Dalam rapat bersama DPR, Usman Husin menyarankan Raja Juli mundur untuk menegaskan fokus kementerian pada penanaman kembali hutan gundul dan penghentian izin pelepasan kawasan hutan.
Menanggapi desakan tersebut, Raja Juli mengakui adanya kontribusi kesalahan dari pihaknya dan menyatakan siap dievaluasi. Ia menegaskan bahwa jabatan merupakan hak prerogatif presiden dan tetap menampung semua kritik publik.

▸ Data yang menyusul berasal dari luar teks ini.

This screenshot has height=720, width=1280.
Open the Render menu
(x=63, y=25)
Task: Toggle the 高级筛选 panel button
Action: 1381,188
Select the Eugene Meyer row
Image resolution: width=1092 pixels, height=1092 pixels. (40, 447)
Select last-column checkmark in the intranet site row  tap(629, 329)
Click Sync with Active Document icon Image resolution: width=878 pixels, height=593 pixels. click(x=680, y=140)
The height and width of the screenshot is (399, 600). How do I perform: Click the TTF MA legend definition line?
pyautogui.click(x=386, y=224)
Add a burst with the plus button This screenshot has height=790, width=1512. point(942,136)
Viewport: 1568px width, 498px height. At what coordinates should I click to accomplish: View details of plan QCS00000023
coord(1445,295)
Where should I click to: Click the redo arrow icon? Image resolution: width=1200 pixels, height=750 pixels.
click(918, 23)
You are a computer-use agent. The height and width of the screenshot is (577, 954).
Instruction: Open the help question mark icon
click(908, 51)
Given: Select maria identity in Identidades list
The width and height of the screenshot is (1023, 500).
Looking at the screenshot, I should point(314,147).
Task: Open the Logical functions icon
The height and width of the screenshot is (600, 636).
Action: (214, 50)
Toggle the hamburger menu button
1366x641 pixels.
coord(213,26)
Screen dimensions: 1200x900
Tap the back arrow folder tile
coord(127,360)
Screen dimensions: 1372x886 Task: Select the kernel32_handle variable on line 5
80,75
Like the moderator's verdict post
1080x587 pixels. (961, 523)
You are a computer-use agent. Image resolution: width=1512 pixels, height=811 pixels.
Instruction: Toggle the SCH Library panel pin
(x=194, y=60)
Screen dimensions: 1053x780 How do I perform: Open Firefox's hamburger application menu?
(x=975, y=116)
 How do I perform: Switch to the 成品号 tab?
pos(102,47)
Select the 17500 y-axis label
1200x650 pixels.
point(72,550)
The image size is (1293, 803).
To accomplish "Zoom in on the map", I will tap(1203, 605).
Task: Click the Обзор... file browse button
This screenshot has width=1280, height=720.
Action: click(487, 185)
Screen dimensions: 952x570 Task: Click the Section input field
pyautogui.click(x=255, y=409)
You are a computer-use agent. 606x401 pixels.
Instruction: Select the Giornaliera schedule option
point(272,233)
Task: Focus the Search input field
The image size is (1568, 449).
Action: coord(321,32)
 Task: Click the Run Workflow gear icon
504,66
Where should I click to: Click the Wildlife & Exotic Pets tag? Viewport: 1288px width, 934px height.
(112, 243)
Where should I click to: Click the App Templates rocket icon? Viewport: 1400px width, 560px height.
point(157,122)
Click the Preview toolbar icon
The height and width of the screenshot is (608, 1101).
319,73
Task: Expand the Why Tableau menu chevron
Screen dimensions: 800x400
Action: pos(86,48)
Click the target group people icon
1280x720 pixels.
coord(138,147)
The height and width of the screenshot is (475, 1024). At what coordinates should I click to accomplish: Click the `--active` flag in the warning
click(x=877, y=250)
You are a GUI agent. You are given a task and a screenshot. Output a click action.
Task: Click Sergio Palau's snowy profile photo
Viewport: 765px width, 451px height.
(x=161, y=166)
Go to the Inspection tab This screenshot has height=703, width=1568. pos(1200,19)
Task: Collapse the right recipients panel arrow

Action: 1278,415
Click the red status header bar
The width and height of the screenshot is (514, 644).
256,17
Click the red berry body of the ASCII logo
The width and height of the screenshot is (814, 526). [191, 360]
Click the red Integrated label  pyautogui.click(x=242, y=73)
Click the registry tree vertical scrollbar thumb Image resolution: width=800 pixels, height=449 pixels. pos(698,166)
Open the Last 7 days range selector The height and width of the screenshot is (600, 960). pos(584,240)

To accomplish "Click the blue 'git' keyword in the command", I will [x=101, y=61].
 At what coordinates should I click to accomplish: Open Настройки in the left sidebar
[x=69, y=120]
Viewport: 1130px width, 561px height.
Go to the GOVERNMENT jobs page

Raja Juli menekankan komitmennya untuk bekerja semaksimal mungkin di tengah tekanan yang semakin kuat. Ia menegaskan kementerian tetap fokus pada mitigasi bencana, pengelolaan hutan berkelanjutan, dan peningkatan kapasitas internal.
Sejumlah pihak menyoroti perlunya transparansi dalam pengambilan keputusan terkait penataan hutan dan izin pelepasan kawasan. Publik menilai keterbukaan informasi material menjadi kunci agar kepercayaan masyarakat tetap terjaga.
Kementerian Kehutanan menegaskan bahwa evaluasi internal terus dilakukan, termasuk audit teknis dan manajerial di seluruh unit kerja. Hal ini dilakukan untuk memastikan efektivitas program pengelolaan hutan dan penanganan bencana.
Meski desakan mundur tetap terdengar, Raja Juli mendapat dukungan dari sebagian pihak yang menilai pengalaman akademik dan keahlian resolusi konflik dapat mendukung kerja kementerian dalam jangka panjang.
Pemangku kepentingan dan publik kini menunggu hasil evaluasi DPR dan langkah strategis kementerian, sembari berharap kerja nyata dalam penataan hutan, mitigasi bencana, dan pengelolaan lingkungan bisa lebih optimal.